Yes, Kathryn, you’re right. A woman should be allowed to exude confidence and enjoy sex. But what she should not be allowed to do is to become an accomplice in a sexual predator’s conquest. Sebastian’s actions (all of which would be considered assault by today’s standards) are never taken to task and he ends up winning the affection of good-girl Annette and reforming his ways. And then the film adds insult to injury by killing Sebastian in one last heroic moment, leaving Kathryn to take the fall for all of the sexual harassment and overall nastiness all by herself.

I’m not saying that Cruel Intentions wasn’t a well-crafted film. Director and writer Roger Kumble gave rise to a new genre of subversive film, and for that I am indeed thankful. It emerged out of the John Hughes era of sappy romance films, and proved that sex could indeed sell. The actors, all of whom went on to become incredibly famous after the success of the film, all gave stellar performances.
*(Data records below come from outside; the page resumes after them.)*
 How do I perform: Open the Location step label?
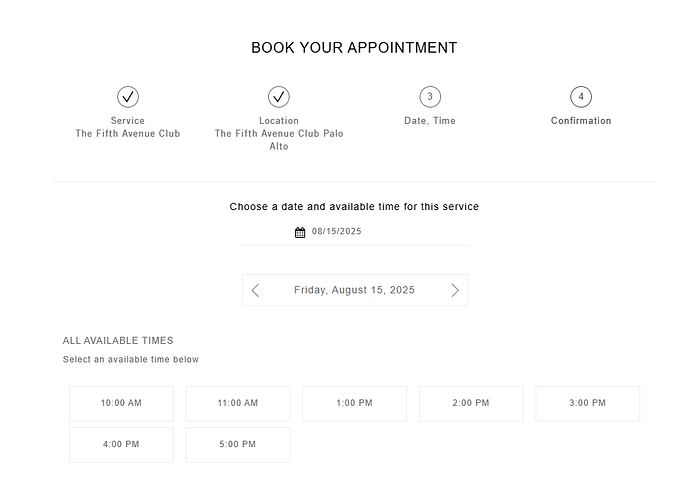point(279,121)
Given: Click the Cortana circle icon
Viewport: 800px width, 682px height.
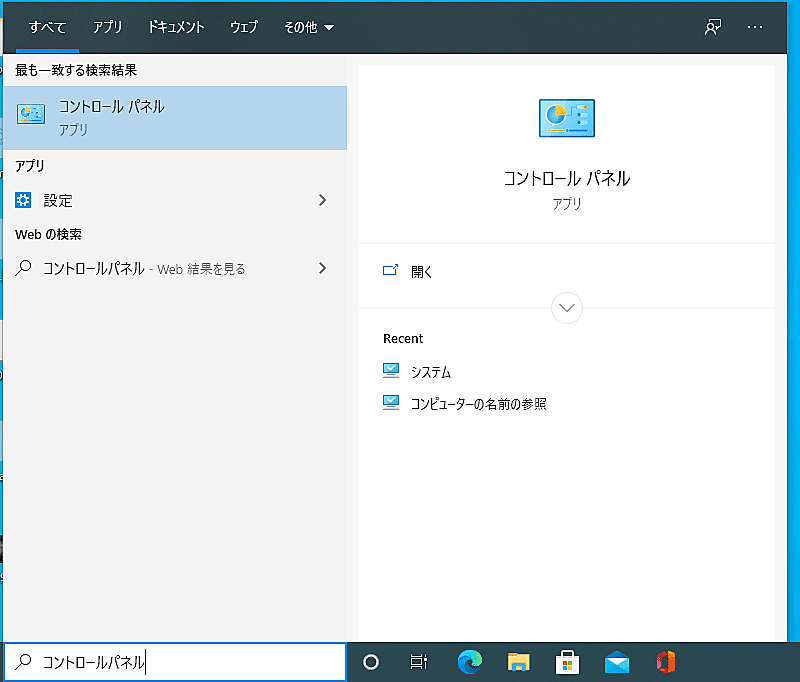Looking at the screenshot, I should tap(371, 661).
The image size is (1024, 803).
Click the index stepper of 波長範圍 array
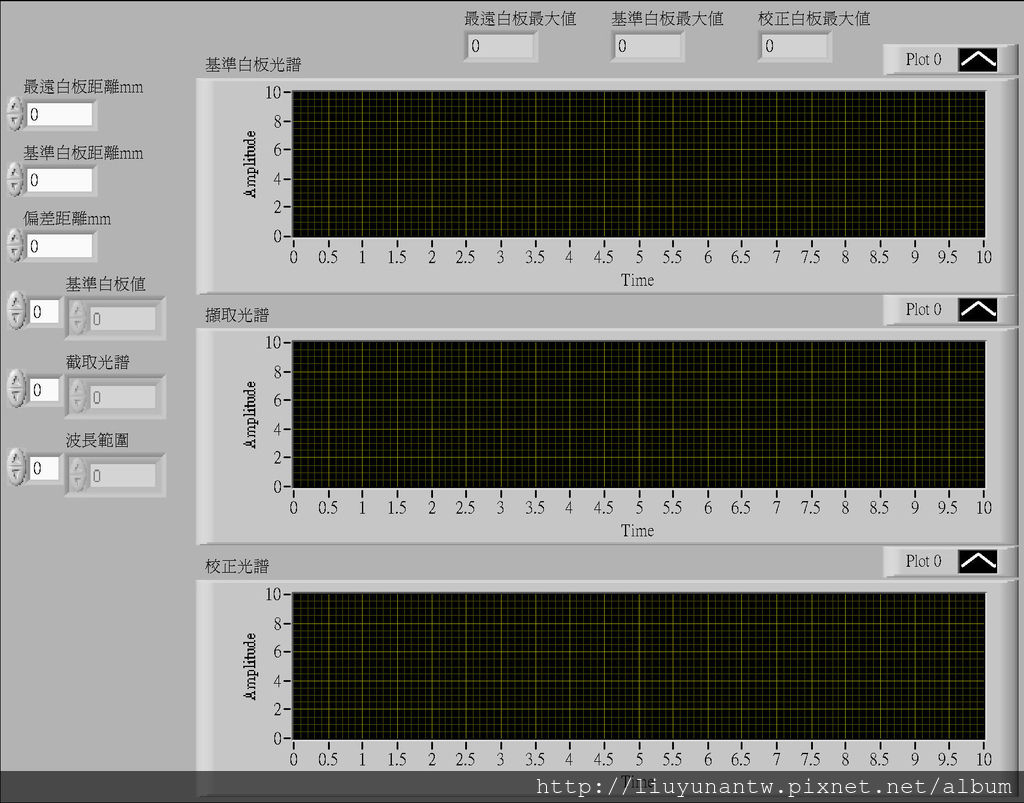[x=15, y=467]
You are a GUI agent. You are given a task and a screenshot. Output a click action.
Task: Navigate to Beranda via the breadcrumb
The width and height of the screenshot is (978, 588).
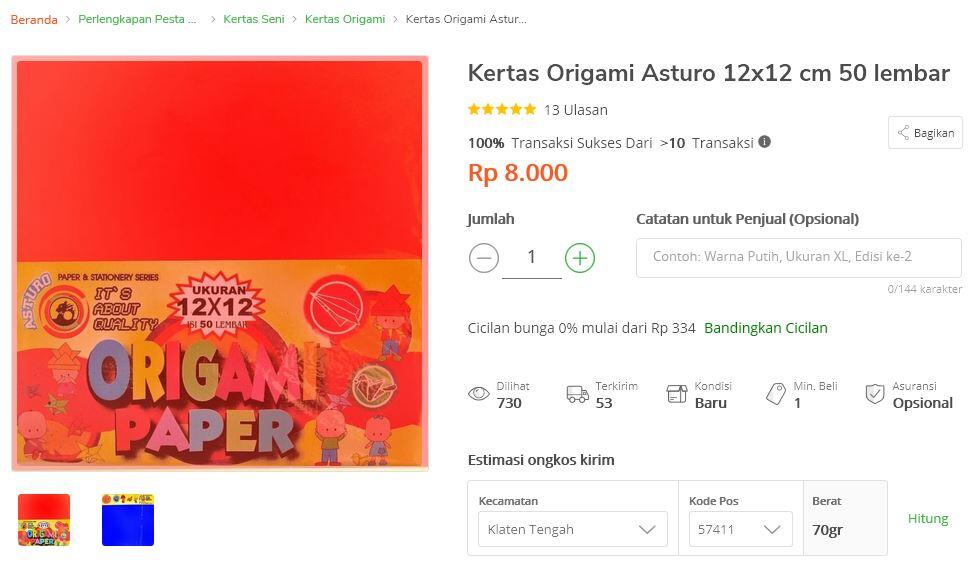[x=33, y=18]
And of course the film gave us that whirlwind real-life romance of Philippe and Witherspoon which will forever be the cutest Hollywood coupling of all time. But to celebrate its twentieth anniversary in today’s political climate seems wrong.

Earlier this year, a number of radio stations pulled the Christmas classic “Baby It’s Cold Outside” from their playlists due to backlash that highlighted the sexual harassment implicit in the song. In April, Molly Ringwald questioned the messages in one of her own films (The Breakfast Club) in light of the #MeToo movement. And while debates ensue about whether we should be banning films and songs that are marked by now out-dated forms of courtship (to give it the nicest terminology), it seems not so much to ask that we not celebrate these problematic films by bringing them back into the spotlight.

If anyone can get through a screening of Cruel Intentions without cringing today, then we as a society haven’t done our job. Right now, Hollywood is trying to right its past wrongs by educating its audience about long-standing issues of consent, sexism and sexual misconduct in this country. As such, a film like Cruel Intentions should not be re-released, unless it is with the explicit intention of continuing the conversation about sexual assault. And given that it’s just being released to theaters without any panel discussions, analyses or open forums, it doesn’t seem like that’s the case.

So don’t go see it. Or if you do, please use it as launching pad for discussion, not a moment for irreverent reminiscence. Because nothing will change if we don’t call out these issues when we see them and use our past not merely as a celebration but as a forum for growth.